Supplied records: Begin
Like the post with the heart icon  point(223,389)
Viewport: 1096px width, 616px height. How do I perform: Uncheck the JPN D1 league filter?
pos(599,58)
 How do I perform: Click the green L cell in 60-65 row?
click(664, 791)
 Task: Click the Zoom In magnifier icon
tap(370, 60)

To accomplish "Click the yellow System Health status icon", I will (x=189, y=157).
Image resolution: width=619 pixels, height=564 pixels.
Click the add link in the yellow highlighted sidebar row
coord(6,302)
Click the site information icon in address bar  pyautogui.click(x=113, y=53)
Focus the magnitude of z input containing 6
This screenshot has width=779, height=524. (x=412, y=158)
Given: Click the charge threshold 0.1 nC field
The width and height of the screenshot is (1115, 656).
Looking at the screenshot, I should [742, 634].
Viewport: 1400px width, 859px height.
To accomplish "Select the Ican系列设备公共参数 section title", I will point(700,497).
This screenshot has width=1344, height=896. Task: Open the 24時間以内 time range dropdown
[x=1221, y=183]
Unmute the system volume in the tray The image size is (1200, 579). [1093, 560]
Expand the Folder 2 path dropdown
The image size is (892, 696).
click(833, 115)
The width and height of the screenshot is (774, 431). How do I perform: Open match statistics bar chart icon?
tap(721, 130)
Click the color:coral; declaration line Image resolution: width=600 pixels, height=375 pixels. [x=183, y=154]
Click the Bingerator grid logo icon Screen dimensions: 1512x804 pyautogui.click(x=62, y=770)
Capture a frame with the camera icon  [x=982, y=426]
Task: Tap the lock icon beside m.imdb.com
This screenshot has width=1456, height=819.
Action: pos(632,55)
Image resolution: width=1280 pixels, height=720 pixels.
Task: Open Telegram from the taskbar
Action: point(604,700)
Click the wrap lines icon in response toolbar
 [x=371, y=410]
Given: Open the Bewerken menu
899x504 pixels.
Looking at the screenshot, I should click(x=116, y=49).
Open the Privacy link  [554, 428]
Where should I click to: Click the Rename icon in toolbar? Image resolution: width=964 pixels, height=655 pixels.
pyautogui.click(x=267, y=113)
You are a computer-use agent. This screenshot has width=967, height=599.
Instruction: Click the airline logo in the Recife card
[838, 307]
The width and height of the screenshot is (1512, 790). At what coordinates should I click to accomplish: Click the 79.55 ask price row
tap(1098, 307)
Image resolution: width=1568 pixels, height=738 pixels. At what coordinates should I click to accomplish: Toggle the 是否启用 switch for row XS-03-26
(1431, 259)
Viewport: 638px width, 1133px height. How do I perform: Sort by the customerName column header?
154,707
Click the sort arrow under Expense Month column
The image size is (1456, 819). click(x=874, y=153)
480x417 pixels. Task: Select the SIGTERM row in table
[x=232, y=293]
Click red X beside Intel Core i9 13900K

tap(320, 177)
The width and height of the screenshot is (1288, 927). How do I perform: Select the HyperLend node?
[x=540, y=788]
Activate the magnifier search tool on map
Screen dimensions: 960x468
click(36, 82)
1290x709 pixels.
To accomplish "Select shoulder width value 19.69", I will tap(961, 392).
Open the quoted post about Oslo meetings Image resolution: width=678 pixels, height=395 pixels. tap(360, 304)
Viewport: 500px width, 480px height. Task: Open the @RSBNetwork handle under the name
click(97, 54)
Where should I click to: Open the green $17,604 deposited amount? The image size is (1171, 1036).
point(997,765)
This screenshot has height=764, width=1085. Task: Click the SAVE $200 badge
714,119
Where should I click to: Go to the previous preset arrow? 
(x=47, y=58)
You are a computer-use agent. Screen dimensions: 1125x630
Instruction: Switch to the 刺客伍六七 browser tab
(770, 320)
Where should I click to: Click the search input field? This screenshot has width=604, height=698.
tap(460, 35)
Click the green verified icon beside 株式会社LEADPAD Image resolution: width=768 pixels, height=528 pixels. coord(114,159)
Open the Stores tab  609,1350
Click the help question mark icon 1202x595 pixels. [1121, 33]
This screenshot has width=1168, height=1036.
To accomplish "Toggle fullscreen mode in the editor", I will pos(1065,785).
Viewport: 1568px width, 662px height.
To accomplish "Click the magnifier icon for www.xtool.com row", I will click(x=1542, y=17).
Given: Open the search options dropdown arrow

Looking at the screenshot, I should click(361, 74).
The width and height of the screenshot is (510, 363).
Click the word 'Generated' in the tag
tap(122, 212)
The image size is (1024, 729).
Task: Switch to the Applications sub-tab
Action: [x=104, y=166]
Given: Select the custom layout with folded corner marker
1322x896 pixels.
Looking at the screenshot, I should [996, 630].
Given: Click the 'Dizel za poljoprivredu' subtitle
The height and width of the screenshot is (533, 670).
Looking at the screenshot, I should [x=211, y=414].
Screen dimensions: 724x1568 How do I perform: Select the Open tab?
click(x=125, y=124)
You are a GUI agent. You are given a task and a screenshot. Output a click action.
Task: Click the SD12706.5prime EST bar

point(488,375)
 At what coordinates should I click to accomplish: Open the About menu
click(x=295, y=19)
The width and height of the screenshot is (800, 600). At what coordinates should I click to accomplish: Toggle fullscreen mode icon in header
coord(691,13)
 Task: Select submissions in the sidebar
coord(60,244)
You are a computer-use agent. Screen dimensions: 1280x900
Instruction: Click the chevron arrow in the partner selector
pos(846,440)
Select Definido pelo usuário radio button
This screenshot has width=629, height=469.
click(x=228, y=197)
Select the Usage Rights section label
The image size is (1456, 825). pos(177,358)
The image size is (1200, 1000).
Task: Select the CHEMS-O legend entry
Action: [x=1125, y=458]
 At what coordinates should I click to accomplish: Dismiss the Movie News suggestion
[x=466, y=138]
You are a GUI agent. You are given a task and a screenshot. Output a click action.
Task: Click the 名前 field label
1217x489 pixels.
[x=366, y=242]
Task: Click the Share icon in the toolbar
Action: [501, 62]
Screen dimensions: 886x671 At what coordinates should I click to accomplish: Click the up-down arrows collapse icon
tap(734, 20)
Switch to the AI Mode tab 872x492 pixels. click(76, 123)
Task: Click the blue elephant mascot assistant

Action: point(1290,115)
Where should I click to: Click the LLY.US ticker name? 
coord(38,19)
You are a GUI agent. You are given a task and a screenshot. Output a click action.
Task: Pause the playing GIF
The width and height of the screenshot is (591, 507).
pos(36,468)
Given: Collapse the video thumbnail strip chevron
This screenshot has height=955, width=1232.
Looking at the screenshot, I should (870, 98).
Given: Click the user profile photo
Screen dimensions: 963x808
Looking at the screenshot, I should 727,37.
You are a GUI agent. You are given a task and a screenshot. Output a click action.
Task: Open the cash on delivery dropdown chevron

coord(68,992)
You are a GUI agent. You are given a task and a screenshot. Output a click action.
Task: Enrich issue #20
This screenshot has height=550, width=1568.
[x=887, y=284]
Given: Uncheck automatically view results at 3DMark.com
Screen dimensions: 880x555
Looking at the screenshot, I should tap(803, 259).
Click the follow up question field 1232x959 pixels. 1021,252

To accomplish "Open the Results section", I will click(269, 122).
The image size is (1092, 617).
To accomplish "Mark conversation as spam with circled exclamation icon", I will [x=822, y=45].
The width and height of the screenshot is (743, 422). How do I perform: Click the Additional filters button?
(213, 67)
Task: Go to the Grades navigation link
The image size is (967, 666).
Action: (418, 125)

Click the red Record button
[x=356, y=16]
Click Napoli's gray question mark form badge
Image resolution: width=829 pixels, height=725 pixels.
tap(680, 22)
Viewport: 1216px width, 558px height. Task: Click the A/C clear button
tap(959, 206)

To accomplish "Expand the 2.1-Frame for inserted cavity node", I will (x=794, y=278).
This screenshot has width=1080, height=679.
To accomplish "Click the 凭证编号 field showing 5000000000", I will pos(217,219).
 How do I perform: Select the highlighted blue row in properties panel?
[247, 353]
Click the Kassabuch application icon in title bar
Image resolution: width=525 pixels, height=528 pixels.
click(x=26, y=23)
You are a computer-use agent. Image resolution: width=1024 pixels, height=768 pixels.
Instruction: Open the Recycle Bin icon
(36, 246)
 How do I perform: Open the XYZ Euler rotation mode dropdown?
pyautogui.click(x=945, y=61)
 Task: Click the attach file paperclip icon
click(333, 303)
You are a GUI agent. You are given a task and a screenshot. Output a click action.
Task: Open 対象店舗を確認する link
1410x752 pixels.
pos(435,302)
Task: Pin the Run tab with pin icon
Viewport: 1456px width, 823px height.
Supplied records: End
Look over the entries for "with", then copy every line that includes that string.

Like the post with the heart icon  point(223,389)
Capture a frame with the camera icon  [x=982, y=426]
Given: Select the custom layout with folded corner marker
To accomplish "Mark conversation as spam with circled exclamation icon", I will [x=822, y=45].
Task: Pin the Run tab with pin icon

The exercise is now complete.